Shifting Departmental Culture to Re-Situate Learning
This paper presents our initial efforts in revolutionizing the undergraduate learning environment in the School of Chemical, Biological, and Environmental Engineering at Oregon State University (CBEE), with particular emphasis directed toward the use of base-line, qualitative data to inform future project activities. While we currently provide students many innovative learning opportunities, we are concerned that the extent to which these efforts are marginalized and isolated may deter from their influence. To address this issue, we plan to create a holistic, inclusive, professionally-based learning environment woven through both curricular requirements and co-curricular opportunities for students. We specifically target social inequality by seeking to create engineering educational systems and interpersonal interactions that are professionally and personally life-affirming for all people across their differences. We seek to catalyze change through construction of a culture of inclusion and a shift in our learning environments from sequestered activities to realistic, consequential work. This requires a fundamental change in the nature of department culture (values, norms and structure).

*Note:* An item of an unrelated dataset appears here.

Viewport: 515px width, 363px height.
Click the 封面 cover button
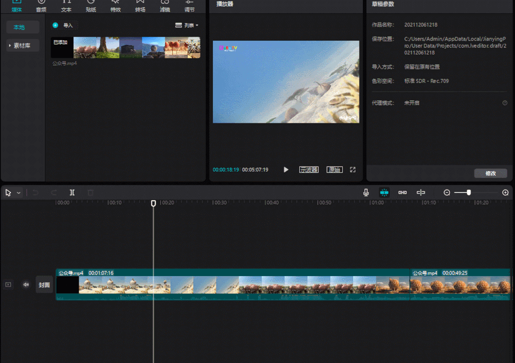(x=44, y=285)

Project activities include: (1) curricular redesign of 9 core sophomore- and junior-level studio classes to include more realistic, consequential work leveraging research-based pedagogies like problem-based learning and model-eliciting activities; (2) growing faculty and students’ capacity to engage issues of inclusivity by shifting their cognitive and affective knowledge of power and privilege; (3) planning and implementing student professional development pods, longitudinally mixed student teams where students help one another understand the university experience and how it relates to professional practice; and (4) implementing formal changes in governing policies and procedures within CBEE.
This work is supported by the National Science Foundation pilot program Revolutionizing Engineering Departments (RED) that is aligned with the NSF Engineering (ENG) Directorate’s multi-year initiative, the Professional Formation of Engineers, to create and support an innovative and inclusive engineering profession for the 21st Century.